» **Your instructions**: Without leaving out a single line, restate the entries below exactly.

┌─ Task data

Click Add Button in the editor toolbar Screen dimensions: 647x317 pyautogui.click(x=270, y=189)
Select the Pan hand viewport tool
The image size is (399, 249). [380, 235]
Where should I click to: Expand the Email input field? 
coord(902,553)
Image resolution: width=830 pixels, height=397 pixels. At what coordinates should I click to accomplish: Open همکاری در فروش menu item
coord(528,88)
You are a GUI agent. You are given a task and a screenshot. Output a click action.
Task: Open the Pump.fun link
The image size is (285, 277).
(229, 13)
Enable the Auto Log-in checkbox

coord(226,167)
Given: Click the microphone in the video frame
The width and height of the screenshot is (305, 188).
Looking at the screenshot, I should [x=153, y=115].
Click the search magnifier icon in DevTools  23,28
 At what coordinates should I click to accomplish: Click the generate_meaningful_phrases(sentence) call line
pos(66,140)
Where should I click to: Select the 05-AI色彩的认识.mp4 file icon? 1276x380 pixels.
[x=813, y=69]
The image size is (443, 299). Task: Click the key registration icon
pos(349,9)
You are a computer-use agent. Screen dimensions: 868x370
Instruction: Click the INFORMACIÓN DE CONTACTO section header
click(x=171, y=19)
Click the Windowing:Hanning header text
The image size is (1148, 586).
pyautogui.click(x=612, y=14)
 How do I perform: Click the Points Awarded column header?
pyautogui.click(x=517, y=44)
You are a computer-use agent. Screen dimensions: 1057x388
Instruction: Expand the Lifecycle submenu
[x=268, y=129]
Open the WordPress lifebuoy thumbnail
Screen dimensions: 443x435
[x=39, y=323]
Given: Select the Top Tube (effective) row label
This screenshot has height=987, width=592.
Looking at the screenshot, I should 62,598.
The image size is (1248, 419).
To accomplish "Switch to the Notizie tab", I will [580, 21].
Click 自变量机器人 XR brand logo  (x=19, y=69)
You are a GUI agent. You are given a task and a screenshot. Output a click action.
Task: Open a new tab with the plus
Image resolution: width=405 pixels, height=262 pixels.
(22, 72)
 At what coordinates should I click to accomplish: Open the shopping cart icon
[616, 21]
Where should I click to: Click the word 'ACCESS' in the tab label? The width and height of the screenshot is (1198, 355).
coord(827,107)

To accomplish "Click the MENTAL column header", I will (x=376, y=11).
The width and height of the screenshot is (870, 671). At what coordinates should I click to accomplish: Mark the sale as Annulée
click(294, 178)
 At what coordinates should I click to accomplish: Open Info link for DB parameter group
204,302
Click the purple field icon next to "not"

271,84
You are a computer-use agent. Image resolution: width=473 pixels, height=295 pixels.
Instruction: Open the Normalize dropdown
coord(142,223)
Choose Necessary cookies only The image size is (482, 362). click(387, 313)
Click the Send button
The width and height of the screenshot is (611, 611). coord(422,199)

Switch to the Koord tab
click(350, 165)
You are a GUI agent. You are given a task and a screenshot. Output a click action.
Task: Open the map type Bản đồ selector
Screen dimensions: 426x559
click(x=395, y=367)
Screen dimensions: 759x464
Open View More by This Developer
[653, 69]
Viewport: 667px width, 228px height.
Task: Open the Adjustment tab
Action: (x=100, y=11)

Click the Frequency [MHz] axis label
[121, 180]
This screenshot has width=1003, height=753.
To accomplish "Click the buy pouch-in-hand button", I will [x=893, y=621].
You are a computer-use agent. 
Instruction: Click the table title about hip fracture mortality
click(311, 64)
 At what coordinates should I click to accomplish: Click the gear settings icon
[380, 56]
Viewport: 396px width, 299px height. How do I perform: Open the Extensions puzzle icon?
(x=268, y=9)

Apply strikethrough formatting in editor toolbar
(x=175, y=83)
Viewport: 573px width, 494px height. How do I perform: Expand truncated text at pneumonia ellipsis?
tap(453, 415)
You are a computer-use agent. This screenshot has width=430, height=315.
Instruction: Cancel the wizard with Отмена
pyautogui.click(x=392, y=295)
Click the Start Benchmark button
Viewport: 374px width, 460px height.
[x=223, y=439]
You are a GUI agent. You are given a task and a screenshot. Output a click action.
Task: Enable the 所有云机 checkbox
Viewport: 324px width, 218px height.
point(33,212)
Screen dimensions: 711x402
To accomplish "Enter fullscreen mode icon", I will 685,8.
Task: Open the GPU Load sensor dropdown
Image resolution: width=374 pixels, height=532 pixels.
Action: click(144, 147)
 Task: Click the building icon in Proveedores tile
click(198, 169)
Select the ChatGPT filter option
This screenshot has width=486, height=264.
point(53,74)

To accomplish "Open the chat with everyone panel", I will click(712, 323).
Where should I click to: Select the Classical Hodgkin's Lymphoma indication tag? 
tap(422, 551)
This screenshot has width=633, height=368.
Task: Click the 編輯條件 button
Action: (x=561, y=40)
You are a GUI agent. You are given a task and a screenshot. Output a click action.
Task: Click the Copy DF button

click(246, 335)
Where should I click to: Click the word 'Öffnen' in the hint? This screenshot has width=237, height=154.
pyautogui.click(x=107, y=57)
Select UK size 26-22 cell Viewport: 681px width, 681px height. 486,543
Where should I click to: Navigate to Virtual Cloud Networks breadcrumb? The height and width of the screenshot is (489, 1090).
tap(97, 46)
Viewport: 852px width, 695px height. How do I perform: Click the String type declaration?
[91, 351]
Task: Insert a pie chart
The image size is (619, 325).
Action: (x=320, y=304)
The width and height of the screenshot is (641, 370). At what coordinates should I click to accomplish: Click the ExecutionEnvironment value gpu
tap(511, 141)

└─

» **Problem solution**:
Click Add Button in the editor toolbar Screen dimensions: 647x317 pyautogui.click(x=270, y=189)
Select the Pan hand viewport tool
The image size is (399, 249). [380, 235]
Where should I click to: Expand the Email input field? 
coord(902,553)
Image resolution: width=830 pixels, height=397 pixels. At what coordinates should I click to accomplish: Open همکاری در فروش menu item
coord(528,88)
You are a GUI agent. You are given a task and a screenshot. Output a click action.
Task: Open the Pump.fun link
The image size is (285, 277).
(229, 13)
Enable the Auto Log-in checkbox

coord(226,167)
Given: Click the microphone in the video frame
The width and height of the screenshot is (305, 188).
Looking at the screenshot, I should [x=153, y=115].
Click the search magnifier icon in DevTools  23,28
 At what coordinates should I click to accomplish: Click the generate_meaningful_phrases(sentence) call line
pos(66,140)
Where should I click to: Select the 05-AI色彩的认识.mp4 file icon? 1276x380 pixels.
[x=813, y=69]
The image size is (443, 299). Task: Click the key registration icon
pos(349,9)
You are a computer-use agent. Screen dimensions: 868x370
Instruction: Click the INFORMACIÓN DE CONTACTO section header
click(x=171, y=19)
Click the Windowing:Hanning header text
The image size is (1148, 586).
pyautogui.click(x=612, y=14)
 How do I perform: Click the Points Awarded column header?
pyautogui.click(x=517, y=44)
You are a computer-use agent. Screen dimensions: 1057x388
Instruction: Expand the Lifecycle submenu
[x=268, y=129]
Open the WordPress lifebuoy thumbnail
Screen dimensions: 443x435
[x=39, y=323]
Given: Select the Top Tube (effective) row label
This screenshot has height=987, width=592.
Looking at the screenshot, I should 62,598.
The image size is (1248, 419).
To accomplish "Switch to the Notizie tab", I will [580, 21].
Click 自变量机器人 XR brand logo  (x=19, y=69)
You are a GUI agent. You are given a task and a screenshot. Output a click action.
Task: Open a new tab with the plus
Image resolution: width=405 pixels, height=262 pixels.
(22, 72)
 At what coordinates should I click to accomplish: Open the shopping cart icon
[616, 21]
Where should I click to: Click the word 'ACCESS' in the tab label? The width and height of the screenshot is (1198, 355).
coord(827,107)

To accomplish "Click the MENTAL column header", I will (x=376, y=11).
The width and height of the screenshot is (870, 671). At what coordinates should I click to accomplish: Mark the sale as Annulée
click(294, 178)
 At what coordinates should I click to accomplish: Open Info link for DB parameter group
204,302
Click the purple field icon next to "not"

271,84
You are a computer-use agent. Image resolution: width=473 pixels, height=295 pixels.
Instruction: Open the Normalize dropdown
coord(142,223)
Choose Necessary cookies only The image size is (482, 362). click(387, 313)
Click the Send button
The width and height of the screenshot is (611, 611). coord(422,199)

Switch to the Koord tab
click(350, 165)
You are a GUI agent. You are given a task and a screenshot. Output a click action.
Task: Open the map type Bản đồ selector
Screen dimensions: 426x559
click(x=395, y=367)
Screen dimensions: 759x464
Open View More by This Developer
[653, 69]
Viewport: 667px width, 228px height.
Task: Open the Adjustment tab
Action: (x=100, y=11)

Click the Frequency [MHz] axis label
[121, 180]
This screenshot has width=1003, height=753.
To accomplish "Click the buy pouch-in-hand button", I will [x=893, y=621].
You are a computer-use agent. 
Instruction: Click the table title about hip fracture mortality
click(311, 64)
 At what coordinates should I click to accomplish: Click the gear settings icon
[380, 56]
Viewport: 396px width, 299px height. How do I perform: Open the Extensions puzzle icon?
(x=268, y=9)

Apply strikethrough formatting in editor toolbar
(x=175, y=83)
Viewport: 573px width, 494px height. How do I perform: Expand truncated text at pneumonia ellipsis?
tap(453, 415)
You are a computer-use agent. This screenshot has width=430, height=315.
Instruction: Cancel the wizard with Отмена
pyautogui.click(x=392, y=295)
Click the Start Benchmark button
Viewport: 374px width, 460px height.
[x=223, y=439]
You are a GUI agent. You are given a task and a screenshot. Output a click action.
Task: Enable the 所有云机 checkbox
Viewport: 324px width, 218px height.
point(33,212)
Screen dimensions: 711x402
To accomplish "Enter fullscreen mode icon", I will 685,8.
Task: Open the GPU Load sensor dropdown
Image resolution: width=374 pixels, height=532 pixels.
Action: click(144, 147)
 Task: Click the building icon in Proveedores tile
click(198, 169)
Select the ChatGPT filter option
This screenshot has width=486, height=264.
point(53,74)

To accomplish "Open the chat with everyone panel", I will click(712, 323).
Where should I click to: Select the Classical Hodgkin's Lymphoma indication tag? 
tap(422, 551)
This screenshot has width=633, height=368.
Task: Click the 編輯條件 button
Action: (x=561, y=40)
You are a GUI agent. You are given a task and a screenshot. Output a click action.
Task: Click the Copy DF button

click(246, 335)
Where should I click to: Click the word 'Öffnen' in the hint? This screenshot has width=237, height=154.
pyautogui.click(x=107, y=57)
Select UK size 26-22 cell Viewport: 681px width, 681px height. 486,543
Where should I click to: Navigate to Virtual Cloud Networks breadcrumb? The height and width of the screenshot is (489, 1090).
tap(97, 46)
Viewport: 852px width, 695px height. How do I perform: Click the String type declaration?
[91, 351]
Task: Insert a pie chart
The image size is (619, 325).
Action: (x=320, y=304)
The width and height of the screenshot is (641, 370). At what coordinates should I click to accomplish: Click the ExecutionEnvironment value gpu
tap(511, 141)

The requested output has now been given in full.